MEDITATION

Intimacy/Tingle/Sound // Nwando Ebizie

Intimacy / Tingle / Sound is tranquil and easy to adapt to.  Cushions were dotted around the wooden floor, the lighting neither light nor dark and the rooms pillars providing a natural division for people to 'find their own space'. Audience are encouraged to sit and have hands massaged, which is pleasant though unusual for a meditative setting. It gives the uninitiated a passage into stillness. This sensory experience is hosted by three women dressed in ethereal floating costumes and exuding personal calm and charisma.

A giant screen shows a seascape and gently crashing waves, providing another anchor for calm. The repeating cycle of sensory experience includes a whispered story-telling that clashes with the calm environment as a dark tale unfolds. After the massage you're encouraged to make your way to lay on the ground using a cushion for your head. I sat up against a wall, cross-legged. As I'm familiar with dropping into deeper brainwave activity I rarely heard the words.  

There were people who were seemingly unfamiliar with the processes of meditation who looked uncomfortable at the idea of trusting the process leaning on cushions with their body's twisted on their sides to accommodate it. It was perhaps a mixture of resistance and a need to know more of what was expected of them, which of course is nothing, but trusting in that is part of the waking-up (to ourselves) process. 

The soundtrack reminded me of Centerpointe's Holosync Brain Sounds, which I found challenging for reasons I found out when I attended training in Anna Wise's Awaking the Mind system. The training measured your brainwaves during guided meditation and revealed your VAK system, your individual sensory modalities - visual, auditory and kinaesthetic. They told some very interesting stories about monks they'd tested who'd meditated for decades and never moved out of beta brainwaves to obtain the proven health benefits of stillness.

Nwando Ebizie was telling the tale when I arrived and someone else was continuing as I left.  It was a modern take on the meditative brain state, and a short introduction for the uninitiated.

-    Jane Unsworth

 

Links relevant to this diagnosis:

Brainwaves and Meditation - Science Daily

Centrepointe Holosync Meditation

Anna Wise - Awakening the Mind 

Mindfulness vs Meditation - Medical Daily

Pete Blackaby - Humanistic Yoga

ELEPHANT OF MY HEART // Prospero Theatre

There’s a long and rich interplay between meditation and the arts, including music and artworks including the ancient Indian tradition of mandalas. 

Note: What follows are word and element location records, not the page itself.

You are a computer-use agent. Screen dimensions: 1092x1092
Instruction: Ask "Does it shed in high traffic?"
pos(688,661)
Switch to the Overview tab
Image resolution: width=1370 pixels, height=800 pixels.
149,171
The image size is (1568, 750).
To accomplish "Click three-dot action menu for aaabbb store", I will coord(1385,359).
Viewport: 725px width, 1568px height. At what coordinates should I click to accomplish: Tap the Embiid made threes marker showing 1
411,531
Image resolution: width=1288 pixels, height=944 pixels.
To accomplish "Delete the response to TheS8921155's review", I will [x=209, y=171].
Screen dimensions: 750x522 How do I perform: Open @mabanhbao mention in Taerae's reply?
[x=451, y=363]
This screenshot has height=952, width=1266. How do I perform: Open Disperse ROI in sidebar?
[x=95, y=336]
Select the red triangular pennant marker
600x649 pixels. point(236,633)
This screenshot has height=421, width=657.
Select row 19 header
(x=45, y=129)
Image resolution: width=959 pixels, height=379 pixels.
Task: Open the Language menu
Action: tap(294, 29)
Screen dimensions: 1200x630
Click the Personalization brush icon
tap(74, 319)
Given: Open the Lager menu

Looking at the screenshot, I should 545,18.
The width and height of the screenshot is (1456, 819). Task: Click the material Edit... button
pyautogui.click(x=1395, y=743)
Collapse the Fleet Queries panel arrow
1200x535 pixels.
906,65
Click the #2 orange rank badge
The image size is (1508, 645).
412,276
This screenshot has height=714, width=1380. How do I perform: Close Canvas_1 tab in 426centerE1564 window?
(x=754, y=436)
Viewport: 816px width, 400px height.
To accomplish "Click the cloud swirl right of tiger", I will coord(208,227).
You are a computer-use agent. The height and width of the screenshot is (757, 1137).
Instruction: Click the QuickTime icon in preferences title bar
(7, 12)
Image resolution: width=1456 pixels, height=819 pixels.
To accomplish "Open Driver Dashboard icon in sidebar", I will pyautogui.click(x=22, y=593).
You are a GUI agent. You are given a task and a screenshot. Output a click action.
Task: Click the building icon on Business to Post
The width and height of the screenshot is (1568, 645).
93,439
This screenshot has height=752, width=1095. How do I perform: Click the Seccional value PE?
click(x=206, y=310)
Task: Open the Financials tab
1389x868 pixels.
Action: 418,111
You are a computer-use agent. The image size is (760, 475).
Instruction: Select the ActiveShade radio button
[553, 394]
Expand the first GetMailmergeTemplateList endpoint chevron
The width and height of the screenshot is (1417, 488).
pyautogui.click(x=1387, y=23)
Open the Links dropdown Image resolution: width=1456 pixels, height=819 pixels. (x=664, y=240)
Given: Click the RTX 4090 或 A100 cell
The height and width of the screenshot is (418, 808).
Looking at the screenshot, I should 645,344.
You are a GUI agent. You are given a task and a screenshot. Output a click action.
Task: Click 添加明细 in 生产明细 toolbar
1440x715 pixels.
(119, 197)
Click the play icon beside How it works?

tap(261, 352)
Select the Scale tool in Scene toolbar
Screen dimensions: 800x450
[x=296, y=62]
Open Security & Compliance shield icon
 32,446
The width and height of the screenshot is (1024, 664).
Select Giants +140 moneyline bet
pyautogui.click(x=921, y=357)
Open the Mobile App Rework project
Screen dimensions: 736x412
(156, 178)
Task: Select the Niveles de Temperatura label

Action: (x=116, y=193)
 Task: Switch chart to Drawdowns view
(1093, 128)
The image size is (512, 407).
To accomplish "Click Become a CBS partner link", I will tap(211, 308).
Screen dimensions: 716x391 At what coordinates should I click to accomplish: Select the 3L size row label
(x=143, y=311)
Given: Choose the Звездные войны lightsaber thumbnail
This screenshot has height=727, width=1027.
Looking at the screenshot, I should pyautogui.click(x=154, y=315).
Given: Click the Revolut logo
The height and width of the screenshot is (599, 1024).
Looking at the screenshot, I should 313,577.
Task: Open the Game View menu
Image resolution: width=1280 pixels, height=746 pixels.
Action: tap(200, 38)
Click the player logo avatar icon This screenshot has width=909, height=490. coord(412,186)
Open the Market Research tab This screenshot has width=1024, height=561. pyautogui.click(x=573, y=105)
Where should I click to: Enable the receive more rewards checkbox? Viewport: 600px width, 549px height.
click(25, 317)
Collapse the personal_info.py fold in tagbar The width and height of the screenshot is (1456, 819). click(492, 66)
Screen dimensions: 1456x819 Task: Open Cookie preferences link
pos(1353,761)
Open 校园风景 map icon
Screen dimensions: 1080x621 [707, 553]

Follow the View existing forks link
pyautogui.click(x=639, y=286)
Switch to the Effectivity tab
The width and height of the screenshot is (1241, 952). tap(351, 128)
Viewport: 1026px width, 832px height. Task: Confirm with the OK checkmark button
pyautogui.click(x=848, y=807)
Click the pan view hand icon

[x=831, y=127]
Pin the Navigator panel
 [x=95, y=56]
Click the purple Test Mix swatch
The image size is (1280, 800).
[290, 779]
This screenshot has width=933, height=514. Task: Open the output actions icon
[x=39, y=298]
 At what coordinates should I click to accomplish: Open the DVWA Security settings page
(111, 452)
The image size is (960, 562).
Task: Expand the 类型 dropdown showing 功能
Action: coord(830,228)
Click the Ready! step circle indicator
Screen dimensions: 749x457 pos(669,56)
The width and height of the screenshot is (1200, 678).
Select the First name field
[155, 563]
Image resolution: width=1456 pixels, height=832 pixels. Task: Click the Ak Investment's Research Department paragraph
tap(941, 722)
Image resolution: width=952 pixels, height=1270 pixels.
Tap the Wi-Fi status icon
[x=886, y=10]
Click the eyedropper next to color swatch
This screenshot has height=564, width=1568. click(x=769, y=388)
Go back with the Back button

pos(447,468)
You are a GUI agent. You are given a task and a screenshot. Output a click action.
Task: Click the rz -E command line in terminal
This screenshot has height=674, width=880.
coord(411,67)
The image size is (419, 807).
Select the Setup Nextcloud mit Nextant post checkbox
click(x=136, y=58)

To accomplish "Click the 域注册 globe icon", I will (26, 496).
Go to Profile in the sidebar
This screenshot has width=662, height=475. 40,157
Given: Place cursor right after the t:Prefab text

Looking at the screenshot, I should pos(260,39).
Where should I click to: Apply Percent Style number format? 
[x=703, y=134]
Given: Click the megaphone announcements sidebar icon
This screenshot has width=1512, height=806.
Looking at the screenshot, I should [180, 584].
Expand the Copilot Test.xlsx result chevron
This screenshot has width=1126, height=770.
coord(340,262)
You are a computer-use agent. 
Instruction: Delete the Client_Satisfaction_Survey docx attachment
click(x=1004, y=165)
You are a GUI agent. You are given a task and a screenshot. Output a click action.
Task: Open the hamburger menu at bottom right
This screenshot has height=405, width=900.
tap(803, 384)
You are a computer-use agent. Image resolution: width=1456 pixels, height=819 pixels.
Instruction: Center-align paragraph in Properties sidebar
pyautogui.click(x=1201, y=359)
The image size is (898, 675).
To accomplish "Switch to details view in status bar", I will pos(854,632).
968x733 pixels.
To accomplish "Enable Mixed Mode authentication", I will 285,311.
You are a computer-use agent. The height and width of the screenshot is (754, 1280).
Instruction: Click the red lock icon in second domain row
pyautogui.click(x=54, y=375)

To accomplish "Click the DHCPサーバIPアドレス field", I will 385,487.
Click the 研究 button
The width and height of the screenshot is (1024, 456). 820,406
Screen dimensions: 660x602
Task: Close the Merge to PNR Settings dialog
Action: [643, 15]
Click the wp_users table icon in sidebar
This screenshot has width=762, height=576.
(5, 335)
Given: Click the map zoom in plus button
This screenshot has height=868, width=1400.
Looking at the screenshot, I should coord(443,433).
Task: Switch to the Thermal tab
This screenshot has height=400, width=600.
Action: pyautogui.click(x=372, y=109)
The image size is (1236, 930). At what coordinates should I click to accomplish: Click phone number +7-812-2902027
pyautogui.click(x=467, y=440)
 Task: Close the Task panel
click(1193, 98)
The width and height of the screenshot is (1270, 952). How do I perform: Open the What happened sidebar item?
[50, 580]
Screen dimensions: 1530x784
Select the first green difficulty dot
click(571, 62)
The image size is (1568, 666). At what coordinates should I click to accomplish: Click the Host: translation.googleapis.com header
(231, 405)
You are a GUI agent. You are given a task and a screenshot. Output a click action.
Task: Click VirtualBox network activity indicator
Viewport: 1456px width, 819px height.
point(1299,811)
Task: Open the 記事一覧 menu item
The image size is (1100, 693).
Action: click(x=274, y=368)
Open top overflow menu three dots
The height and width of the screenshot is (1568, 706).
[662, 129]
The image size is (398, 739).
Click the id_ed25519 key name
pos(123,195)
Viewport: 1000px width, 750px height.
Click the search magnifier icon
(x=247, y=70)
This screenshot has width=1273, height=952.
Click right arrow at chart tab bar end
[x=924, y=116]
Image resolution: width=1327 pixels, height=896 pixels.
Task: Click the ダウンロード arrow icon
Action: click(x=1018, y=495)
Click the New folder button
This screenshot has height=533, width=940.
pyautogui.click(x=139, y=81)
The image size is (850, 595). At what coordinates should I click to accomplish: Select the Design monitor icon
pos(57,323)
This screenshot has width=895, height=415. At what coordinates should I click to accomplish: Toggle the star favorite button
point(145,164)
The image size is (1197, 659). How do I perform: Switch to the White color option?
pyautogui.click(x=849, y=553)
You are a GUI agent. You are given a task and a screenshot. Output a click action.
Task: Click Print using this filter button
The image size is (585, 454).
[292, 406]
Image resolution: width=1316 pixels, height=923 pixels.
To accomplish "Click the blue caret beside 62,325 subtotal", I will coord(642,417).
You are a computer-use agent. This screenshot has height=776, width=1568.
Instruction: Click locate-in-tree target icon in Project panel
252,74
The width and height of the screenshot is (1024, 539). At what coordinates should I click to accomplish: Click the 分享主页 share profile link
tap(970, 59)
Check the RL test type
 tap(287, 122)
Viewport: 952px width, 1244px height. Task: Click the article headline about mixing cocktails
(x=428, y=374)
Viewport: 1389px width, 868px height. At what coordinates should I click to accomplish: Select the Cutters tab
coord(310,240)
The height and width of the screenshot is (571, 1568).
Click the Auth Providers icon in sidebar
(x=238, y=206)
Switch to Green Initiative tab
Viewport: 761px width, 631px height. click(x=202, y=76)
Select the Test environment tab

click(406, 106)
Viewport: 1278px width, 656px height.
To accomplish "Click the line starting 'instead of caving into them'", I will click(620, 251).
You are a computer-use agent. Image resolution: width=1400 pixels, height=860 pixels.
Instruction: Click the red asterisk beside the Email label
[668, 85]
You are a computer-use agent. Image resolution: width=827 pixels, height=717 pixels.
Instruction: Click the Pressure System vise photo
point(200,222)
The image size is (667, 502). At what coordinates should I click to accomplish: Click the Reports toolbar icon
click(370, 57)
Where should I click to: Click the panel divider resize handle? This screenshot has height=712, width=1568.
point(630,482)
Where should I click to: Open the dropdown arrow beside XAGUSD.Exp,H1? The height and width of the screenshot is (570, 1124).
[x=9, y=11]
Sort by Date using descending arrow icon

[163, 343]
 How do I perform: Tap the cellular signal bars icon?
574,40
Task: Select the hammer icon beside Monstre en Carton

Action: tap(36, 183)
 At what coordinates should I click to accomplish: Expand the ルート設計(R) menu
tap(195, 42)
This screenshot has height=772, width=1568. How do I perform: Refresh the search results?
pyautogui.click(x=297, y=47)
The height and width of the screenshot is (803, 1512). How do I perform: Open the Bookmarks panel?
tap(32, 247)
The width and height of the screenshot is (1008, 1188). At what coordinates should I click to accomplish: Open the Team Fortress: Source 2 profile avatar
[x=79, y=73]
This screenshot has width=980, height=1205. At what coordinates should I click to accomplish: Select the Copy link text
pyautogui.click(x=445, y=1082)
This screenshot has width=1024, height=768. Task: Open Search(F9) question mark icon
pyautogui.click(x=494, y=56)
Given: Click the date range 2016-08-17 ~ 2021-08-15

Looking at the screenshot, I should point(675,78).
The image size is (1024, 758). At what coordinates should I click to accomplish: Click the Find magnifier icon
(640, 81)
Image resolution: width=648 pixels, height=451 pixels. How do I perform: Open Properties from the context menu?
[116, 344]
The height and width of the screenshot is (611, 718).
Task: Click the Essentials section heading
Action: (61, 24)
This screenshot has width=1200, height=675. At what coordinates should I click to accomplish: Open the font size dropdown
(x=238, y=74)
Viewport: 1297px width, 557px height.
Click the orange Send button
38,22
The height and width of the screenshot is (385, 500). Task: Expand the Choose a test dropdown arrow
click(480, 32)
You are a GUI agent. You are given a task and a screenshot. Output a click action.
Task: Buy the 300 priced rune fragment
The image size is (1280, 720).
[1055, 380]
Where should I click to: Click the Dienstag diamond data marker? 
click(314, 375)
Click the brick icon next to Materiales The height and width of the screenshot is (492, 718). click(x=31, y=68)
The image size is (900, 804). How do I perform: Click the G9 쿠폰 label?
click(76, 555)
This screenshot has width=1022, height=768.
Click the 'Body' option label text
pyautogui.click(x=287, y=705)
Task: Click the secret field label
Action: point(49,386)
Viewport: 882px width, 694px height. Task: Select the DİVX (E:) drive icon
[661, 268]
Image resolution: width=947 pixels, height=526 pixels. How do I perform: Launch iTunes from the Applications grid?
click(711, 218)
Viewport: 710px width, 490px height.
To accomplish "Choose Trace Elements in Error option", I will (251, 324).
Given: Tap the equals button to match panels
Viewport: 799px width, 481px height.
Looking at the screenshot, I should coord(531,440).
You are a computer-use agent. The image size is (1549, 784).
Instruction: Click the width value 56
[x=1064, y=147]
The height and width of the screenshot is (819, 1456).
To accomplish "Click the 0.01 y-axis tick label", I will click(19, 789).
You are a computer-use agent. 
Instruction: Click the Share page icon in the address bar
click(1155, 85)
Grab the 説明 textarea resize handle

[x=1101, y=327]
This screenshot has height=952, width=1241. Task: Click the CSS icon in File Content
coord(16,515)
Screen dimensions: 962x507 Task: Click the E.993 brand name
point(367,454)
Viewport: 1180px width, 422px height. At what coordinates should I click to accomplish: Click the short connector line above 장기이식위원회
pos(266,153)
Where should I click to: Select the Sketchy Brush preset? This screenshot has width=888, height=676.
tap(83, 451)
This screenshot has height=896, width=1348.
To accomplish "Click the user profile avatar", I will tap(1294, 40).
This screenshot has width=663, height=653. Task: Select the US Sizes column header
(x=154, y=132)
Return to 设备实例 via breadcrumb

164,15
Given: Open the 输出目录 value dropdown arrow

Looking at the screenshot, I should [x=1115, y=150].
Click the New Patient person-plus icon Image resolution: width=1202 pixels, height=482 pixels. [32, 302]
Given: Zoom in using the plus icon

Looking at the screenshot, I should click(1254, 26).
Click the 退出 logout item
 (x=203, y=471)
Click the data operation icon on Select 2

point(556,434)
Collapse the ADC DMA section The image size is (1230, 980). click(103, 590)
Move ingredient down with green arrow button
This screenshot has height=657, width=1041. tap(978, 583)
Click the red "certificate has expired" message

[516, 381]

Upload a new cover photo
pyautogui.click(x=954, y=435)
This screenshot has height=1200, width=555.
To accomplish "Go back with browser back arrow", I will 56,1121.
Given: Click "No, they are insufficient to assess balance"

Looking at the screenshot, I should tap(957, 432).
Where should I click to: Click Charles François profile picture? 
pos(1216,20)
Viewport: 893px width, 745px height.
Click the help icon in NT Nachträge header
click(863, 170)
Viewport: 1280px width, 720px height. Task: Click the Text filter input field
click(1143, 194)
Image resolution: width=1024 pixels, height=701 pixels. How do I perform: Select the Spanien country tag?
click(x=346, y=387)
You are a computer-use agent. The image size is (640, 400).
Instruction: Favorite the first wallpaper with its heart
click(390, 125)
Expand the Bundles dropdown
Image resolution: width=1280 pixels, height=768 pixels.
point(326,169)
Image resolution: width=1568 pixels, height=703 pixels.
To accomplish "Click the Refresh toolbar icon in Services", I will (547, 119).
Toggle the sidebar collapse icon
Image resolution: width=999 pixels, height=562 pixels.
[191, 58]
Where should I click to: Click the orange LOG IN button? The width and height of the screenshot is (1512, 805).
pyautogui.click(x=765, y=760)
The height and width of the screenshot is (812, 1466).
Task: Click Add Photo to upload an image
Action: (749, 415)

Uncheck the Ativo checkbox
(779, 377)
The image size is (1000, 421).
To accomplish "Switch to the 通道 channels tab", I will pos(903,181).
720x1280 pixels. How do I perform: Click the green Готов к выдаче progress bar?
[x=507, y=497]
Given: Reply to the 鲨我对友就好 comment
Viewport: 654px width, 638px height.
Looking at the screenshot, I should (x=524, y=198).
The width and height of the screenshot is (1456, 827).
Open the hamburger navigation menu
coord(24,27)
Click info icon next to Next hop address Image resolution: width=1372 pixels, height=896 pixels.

But bringing meditation into conventional theatre is a little more unusual. Elephant of my Heart is a stage adaptation of Jessica Clements’ book of the same name: Clements herself even performs in the show’s chorus. It’s a memoir of her time in hospital recovering from a brain haemorrhage as a nine year old child. She believes that the inner travels she went on, guided by an elephant, triggered her healing process. 

Prospero Theatre adapt her story using familiar techniques of children’s theatre: puppets, songs, games, and audience participation. But there’s an emphasis on the body, and on creating a new language to talk about illness and recovery. Jess is taught that the scars covering her head are sewn up by a black panther’s whisker, and kept safe by invisible dragonflies. Medicalised terms are demystified by being paired with analogies from the natural world, in a holistic approach designed to lead Jess towards a new comfort with her recovering body.

At the close of the performance, Clements leads us on a simple visualisation, designed to help the audience find their own inner animals. It highlights the closeness between mindfulness exercises and the kind of imaginative games that children often play - their careful focus during  the visualisation suggests that perhaps children’s comfort with their own imaginations makes them more receptive to techniques that adults feel too inhibited to try.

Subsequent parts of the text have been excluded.